Key words: asexual population dynamics, beneficial mutations, fixation probability, clonal interference, substitution rate

Resumo : In sexual populations, beneficial mutations that occur in different lineages may be recombined into a single lineage. In asexual populations, however, clones that carry such alternative beneficial mutations compete with one another and, thereby, interfere with the expected progression of a given mutation to fixation. From theoretical exploration of such ‘clonal interference’, we have derived (1) a fixation probability for beneficial mutations, (2) an expected substitution rate, (3) an expected coefficient of selection for realized substitutions, (4) an expected rate of fitness increase, (5) the probability that a beneficial mutation transiently achieves polymorphic frequency ( 1%), and (6) the probability that a beneficial mutation transiently achieves majority status.
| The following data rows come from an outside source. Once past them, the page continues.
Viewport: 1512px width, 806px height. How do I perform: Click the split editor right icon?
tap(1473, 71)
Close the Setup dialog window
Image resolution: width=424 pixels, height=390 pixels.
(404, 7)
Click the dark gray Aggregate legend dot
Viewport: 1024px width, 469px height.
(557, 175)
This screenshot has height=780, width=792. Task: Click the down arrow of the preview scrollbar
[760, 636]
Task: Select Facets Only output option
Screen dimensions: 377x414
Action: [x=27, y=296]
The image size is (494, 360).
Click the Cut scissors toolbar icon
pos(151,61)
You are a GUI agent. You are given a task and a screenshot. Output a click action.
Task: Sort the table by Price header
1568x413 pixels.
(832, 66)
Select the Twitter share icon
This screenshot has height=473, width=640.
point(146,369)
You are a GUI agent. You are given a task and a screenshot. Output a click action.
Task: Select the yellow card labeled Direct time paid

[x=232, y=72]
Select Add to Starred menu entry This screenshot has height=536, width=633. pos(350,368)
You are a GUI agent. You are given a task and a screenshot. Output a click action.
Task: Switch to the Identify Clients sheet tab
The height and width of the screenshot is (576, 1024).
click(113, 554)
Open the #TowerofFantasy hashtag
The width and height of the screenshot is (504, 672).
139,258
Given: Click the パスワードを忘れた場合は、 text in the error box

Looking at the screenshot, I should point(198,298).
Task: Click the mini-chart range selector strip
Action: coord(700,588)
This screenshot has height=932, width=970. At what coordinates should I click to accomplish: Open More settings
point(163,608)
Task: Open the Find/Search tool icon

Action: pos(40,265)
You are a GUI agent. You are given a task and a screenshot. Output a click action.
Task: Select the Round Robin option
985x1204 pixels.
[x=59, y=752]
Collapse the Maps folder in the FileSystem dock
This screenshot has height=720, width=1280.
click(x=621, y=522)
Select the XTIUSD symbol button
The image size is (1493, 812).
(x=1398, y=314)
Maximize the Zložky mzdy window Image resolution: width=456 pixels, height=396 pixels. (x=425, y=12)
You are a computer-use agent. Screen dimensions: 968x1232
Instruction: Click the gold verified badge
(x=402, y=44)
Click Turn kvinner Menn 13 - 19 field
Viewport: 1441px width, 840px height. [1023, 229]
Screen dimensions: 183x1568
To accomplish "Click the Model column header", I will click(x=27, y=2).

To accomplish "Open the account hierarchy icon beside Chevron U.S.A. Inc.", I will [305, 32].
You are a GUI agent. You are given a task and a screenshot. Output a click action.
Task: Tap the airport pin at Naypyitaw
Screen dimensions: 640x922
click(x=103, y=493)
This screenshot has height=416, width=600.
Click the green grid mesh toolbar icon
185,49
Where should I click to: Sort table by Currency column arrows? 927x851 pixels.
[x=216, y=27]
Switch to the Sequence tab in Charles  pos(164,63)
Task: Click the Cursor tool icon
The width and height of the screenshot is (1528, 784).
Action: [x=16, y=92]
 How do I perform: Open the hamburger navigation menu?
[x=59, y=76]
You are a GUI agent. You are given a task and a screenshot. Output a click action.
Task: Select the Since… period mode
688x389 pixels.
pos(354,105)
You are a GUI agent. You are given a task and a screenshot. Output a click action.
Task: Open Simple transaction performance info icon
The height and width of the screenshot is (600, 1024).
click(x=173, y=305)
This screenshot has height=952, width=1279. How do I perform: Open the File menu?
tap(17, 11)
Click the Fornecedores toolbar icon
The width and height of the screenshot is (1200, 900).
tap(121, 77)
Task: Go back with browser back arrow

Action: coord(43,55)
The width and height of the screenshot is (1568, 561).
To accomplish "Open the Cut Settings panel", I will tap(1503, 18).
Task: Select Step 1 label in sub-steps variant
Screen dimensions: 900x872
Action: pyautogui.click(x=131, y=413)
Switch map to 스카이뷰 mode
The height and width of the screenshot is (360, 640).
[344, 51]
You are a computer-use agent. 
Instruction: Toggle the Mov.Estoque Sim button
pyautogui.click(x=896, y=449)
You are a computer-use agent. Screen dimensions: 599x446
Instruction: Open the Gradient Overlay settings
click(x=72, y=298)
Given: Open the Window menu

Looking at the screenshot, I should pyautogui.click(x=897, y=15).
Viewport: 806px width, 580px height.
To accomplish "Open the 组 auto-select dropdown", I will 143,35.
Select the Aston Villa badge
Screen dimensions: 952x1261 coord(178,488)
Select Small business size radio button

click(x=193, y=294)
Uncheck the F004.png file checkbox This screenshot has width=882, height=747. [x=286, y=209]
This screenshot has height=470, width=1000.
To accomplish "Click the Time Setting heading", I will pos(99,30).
Based on (2) and (3), we were able to estimate the beneficial mutation rate and the distribution of mutational effects from changes in mean fitness in an evolving E. coli population. Introduction Asexual populations adapt to their environment by the occurrence and subsequent rise in frequency of beneficial mutations. Without recombination, a population must incorporate beneficial mutations in a sequential manner (Fisher, 1930; Muller, 1932, 1964; Crow & Kimura, 1965). The time required for fixation of a beneficial mutation may be considerable if the population is large; however, the mutation remains at low frequency for much of this time (Lenski et al., 1991). While the mutation is at low frequency, another beneficial mutation may arise on the ancestral background. If two such beneficial mutations occur in a sexual population, then the two novel genotypes can recombine to form a fitter double-mutant (assuming no negative gene interactions). In an asexual population, however, these two novel genotypes compete with one another. Such competition between beneficial mutations slows the spread of, and may even eliminate, the first mutation.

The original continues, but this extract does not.